Стекляшкин не ответил на приветствие, смотрел в стенку, куда-то между
Ревмирой и доцентом.
- У меня все готово, поехали.
- Я сейча-а...
- Пшел вон.
Стекляшкин сказал это даже без злобы, спокойно, и от того особенно
страшно.
- Э-эээ-ээ...
Так он и блеял нечто невразумительное, стоя посреди комнаты, судорожно
протирая очки. Так и стоял все время, пока Ревмира выносила вещи, пока
раздавался какой-то механический лязг, невнятные, почти неслышные слова.
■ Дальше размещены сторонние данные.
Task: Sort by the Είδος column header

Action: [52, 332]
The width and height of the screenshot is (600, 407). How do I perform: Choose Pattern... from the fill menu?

Взревел двигатель, звук перешел в мягкое урчание и начал постепенно
удаляться. И только тогда доцент обнаружил, что кроме него в доме кто-то
есть, и что этот кто-то даже испытывает удовольствие от происходящего.
Потому что если сам Покойник по-тихому смылся, как только Хипоня вылез
вообще на свет божий - вдруг его во что-нибудь, да втянут?! - то Рита
наблюдала с упоением, как разбираются городские. Вот оно в чем дело-то! Вот
в чем! И Рита упоенно предвкушала, как она будет разносить по всей деревне,
описывая эту сцену, как будут обрастать эти рассказы сначала реальными,
потом все более фантастическими деталями!
- Алексей Никодимыч... - позвала Рита вздрагивающим, замирающим от
упоения голосом, - у вас что, даже до Карска нет? Потому что завтраком-то я
вас накормлю, а вот что вы дальше делать будете...
Доцент обратил к Рите такой пустой, такой отчаянный взгляд, что сердце
у нее заколотилось от все того же упоения: какой кладезь сплетен открывался!
Сколько пересудов можно было развить вокруг одного этого взгляда!
- Вещи... есть... - произнес доцент не своим обычным, а гулким и чужим
голосом, как бы исходящим из бочки или подземелья.
- Давайте я вас накормлю, а потом уж вы посмотрите, что за вещи... Если
вам продать их надо, давайте я вас провожу - это Матрена Бздыхова умеет.
И так, сделавшись лучшей наперстницей, Рима кормила доцента, помогала
ему собрать груду своего барахла, отвела в магазин с выжженной на доске у
входа неровной надписью: "Мадам ВздоховаЪ. Колониальнiя и бакалъйныя
товарi". Даже доцент содрогнулся при виде этой надписи.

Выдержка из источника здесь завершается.